All told, one either has to revise one’s understanding of medicine and, for that matter, statistics, or perhaps reassess one’s grasp of evil regimes. Our governments in the West may be variously incompetent, woke, self-destructive and even unjust. But they are qualitatively different from evil regimes, such as the one in Russia.
That’s partly why Western governments are always tardy in mustering a forceful response when such regimes act up. We simply refuse to accept that they come not just from a different culture, but from an alien moral universe largely inhabited, and exclusively run, by evil humanoids.
Now those creatures, in the deceptively human physique of the Kremlin spokesman Peskov and Foreign Ministry spokesman Zakharova, are in the grip of indecent joy over Boris Johnson’s resignation.
He is supposed to have been “hit by a boomerang launched by himself”, thereby providing a cautionary tale: “do not seek to destroy Russia”. This obscene glee is reason enough to mourn Johnson’s departure.
And do I detect a hint that the Russians played a part in whipping up anti-Johnson hysteria? I wouldn’t put it past them.
I’d like to see Priti Patel as PM.
Yes, and she already has a ready-made campaign song: “Priti, I feel Priti…” (I suppose West Side Story was before your time.)
It is easy enough for the Russians to call murders in their own cities suicide, after all, the government, the police, and the media are all one.

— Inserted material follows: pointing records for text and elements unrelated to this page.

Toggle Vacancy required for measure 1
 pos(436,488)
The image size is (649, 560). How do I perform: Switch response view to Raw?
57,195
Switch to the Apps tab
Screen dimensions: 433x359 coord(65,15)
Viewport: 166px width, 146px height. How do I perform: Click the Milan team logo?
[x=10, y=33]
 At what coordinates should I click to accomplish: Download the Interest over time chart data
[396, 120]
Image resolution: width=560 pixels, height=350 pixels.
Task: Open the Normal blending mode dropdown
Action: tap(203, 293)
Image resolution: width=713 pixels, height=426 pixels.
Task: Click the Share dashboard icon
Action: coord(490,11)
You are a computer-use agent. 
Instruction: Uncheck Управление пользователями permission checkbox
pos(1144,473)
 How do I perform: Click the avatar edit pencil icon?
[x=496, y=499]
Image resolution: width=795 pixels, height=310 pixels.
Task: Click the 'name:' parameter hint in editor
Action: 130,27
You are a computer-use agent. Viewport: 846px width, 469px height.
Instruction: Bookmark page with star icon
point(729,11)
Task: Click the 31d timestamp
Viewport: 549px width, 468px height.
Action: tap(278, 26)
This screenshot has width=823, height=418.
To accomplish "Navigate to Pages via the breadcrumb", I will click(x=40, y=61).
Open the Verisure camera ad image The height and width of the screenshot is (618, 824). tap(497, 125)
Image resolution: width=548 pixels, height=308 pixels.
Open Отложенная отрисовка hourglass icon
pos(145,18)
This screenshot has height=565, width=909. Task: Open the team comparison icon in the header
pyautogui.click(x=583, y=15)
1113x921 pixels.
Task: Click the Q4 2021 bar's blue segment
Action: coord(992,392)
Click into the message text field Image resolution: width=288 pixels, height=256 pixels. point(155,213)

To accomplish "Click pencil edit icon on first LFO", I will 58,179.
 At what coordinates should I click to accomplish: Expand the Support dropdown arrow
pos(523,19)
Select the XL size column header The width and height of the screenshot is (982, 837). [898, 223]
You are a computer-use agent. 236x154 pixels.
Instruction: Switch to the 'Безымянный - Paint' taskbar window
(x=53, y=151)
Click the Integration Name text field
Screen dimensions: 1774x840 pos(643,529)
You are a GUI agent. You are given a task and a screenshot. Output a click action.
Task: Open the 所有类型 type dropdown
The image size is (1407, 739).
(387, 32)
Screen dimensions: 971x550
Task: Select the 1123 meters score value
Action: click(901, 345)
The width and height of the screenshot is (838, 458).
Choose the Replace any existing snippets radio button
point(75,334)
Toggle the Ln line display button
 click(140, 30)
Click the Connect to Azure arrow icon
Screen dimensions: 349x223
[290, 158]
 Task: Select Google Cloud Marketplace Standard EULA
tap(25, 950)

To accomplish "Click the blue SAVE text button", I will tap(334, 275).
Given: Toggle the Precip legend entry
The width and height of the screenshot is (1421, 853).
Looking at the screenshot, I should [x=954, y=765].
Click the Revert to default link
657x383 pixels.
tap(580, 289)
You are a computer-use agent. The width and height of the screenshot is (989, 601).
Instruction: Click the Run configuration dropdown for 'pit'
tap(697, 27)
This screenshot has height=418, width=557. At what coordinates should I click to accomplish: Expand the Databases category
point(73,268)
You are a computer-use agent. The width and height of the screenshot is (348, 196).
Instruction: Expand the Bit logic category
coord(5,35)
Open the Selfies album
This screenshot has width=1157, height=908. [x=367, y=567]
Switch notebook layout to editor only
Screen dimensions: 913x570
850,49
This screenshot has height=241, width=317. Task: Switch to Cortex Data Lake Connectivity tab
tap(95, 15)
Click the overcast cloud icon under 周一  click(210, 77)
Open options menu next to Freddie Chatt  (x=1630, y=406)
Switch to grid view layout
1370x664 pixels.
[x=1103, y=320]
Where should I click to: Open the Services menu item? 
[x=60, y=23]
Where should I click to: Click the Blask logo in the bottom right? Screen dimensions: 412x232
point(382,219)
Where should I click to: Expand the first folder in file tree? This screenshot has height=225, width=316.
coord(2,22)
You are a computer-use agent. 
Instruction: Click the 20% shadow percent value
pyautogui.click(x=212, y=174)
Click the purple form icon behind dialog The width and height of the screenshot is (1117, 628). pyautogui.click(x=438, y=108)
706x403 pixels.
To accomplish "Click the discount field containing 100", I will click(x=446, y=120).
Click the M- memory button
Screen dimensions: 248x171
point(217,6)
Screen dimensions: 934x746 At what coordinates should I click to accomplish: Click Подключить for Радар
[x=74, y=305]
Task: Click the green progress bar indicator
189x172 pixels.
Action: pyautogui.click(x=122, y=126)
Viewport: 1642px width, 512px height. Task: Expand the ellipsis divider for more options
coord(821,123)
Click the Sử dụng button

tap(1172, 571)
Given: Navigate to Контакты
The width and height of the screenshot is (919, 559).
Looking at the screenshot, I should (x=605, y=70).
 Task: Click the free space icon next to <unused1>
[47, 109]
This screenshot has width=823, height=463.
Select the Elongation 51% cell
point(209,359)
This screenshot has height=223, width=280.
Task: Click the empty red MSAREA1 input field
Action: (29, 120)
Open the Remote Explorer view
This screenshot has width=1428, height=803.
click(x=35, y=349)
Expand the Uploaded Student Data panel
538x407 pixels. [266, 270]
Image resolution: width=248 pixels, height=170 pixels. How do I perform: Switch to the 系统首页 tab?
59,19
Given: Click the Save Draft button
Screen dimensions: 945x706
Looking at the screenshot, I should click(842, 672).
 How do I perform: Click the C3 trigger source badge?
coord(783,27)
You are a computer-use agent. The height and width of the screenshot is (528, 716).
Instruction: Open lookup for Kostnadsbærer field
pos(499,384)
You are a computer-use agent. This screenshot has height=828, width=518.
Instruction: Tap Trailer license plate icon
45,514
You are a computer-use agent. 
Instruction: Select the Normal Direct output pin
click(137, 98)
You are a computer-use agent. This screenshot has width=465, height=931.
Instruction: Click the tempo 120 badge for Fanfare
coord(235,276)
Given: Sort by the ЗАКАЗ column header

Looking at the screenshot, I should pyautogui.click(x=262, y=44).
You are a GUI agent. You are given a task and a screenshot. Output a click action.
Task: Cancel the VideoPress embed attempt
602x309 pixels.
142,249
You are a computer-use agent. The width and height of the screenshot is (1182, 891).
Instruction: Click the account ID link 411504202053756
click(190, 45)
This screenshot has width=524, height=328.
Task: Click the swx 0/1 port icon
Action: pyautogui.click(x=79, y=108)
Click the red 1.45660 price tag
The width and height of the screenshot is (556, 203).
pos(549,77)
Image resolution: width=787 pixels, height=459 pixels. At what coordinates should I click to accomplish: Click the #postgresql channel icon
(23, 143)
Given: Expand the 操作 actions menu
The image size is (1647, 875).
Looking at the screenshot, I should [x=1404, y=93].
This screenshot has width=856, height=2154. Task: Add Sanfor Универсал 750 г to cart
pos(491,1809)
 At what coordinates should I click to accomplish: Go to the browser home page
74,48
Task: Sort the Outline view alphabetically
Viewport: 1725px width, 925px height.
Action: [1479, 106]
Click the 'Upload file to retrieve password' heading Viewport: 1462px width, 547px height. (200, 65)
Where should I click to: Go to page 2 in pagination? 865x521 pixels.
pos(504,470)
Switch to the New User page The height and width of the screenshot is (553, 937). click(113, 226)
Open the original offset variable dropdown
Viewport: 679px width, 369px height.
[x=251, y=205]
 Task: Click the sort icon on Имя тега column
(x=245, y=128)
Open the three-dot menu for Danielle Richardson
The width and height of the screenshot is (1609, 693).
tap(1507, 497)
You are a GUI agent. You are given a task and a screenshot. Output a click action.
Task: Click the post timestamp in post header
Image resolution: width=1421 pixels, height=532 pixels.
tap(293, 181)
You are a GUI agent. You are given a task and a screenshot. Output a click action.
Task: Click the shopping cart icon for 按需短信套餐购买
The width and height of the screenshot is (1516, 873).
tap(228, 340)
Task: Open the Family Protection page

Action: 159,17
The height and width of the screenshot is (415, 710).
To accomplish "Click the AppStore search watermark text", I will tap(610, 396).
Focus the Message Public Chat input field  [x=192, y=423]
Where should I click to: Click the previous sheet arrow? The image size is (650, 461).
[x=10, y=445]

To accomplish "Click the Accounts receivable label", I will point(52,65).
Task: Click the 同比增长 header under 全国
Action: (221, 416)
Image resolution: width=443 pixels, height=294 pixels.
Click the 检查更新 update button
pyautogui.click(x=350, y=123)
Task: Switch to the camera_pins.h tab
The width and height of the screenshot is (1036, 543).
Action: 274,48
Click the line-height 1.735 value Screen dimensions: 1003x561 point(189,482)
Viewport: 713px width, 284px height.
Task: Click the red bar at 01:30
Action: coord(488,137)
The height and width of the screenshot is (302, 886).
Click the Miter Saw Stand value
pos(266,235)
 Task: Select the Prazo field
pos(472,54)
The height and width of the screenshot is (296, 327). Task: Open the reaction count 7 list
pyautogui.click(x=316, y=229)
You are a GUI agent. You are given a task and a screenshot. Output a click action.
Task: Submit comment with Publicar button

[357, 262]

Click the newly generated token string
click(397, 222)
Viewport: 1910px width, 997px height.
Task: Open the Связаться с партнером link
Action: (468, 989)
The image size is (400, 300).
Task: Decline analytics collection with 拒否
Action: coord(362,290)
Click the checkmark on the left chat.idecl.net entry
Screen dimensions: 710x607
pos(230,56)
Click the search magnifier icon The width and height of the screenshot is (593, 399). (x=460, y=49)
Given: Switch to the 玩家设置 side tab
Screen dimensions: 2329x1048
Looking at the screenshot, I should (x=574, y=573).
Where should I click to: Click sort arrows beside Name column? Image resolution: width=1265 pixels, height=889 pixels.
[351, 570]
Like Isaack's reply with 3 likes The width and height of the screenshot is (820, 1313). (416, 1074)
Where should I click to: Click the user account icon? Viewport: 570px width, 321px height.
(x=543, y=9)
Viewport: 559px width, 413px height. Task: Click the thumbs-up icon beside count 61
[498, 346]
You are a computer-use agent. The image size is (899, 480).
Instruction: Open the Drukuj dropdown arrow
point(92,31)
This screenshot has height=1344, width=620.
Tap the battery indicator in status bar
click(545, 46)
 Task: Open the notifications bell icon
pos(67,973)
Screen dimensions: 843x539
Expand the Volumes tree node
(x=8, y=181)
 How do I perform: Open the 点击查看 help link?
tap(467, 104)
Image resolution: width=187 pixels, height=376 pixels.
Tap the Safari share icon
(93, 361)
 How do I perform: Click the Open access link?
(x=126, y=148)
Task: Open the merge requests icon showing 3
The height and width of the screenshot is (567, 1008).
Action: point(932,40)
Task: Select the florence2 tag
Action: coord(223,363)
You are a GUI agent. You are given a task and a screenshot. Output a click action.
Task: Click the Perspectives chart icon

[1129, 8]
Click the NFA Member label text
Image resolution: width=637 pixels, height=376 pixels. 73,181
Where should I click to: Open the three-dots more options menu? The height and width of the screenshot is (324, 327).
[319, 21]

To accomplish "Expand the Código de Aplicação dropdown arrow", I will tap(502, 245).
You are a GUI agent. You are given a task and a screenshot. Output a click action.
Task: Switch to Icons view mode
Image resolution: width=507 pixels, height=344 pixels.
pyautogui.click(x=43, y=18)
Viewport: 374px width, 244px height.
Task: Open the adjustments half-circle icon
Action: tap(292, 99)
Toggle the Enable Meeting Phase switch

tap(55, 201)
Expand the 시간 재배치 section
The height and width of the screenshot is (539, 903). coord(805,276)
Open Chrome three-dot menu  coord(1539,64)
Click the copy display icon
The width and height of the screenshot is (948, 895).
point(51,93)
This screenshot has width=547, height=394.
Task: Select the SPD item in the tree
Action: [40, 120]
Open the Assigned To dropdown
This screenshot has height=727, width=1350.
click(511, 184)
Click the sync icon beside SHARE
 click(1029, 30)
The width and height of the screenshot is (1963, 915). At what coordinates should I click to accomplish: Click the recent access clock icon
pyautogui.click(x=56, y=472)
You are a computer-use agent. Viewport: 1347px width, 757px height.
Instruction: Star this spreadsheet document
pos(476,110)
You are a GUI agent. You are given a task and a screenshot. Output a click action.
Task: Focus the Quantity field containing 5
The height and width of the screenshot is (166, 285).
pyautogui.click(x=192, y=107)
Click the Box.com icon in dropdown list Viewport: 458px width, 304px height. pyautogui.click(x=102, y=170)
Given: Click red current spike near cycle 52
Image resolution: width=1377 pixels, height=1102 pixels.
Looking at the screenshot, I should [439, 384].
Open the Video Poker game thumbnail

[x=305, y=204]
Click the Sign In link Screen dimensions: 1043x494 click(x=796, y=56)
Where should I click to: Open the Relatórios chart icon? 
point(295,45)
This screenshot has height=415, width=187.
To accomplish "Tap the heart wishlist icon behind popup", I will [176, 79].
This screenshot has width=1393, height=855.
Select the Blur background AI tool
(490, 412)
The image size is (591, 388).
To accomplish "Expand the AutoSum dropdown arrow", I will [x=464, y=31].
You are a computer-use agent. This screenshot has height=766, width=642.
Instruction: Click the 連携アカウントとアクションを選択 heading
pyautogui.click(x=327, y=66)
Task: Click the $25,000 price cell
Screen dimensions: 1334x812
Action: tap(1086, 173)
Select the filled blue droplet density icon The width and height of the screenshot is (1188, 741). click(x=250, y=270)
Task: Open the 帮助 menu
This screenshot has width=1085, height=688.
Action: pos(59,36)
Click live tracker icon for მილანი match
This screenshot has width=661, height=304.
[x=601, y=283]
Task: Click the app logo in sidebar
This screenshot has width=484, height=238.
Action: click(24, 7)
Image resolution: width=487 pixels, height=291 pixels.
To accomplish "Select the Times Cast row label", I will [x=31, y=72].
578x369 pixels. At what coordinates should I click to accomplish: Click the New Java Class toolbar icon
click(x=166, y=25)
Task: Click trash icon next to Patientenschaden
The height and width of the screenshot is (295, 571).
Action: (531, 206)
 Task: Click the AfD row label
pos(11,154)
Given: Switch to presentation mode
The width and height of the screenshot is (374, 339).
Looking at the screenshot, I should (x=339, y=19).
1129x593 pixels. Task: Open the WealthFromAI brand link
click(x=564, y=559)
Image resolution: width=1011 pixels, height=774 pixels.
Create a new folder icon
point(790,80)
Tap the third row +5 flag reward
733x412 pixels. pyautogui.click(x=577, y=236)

But what influence might they have in Spain? I would expect the Catalan police to do their job and at least investigate the possibility that the Protosenya family were all murdered. They seem to have immediately jumped to the conclusion it was murder-suicide. They could follow the British example and identify the culprit, then demand extradition. It has not worked for the British government, but at least they tried to expose the truth.
The death of Boris Berezovsky in UK is another mystery.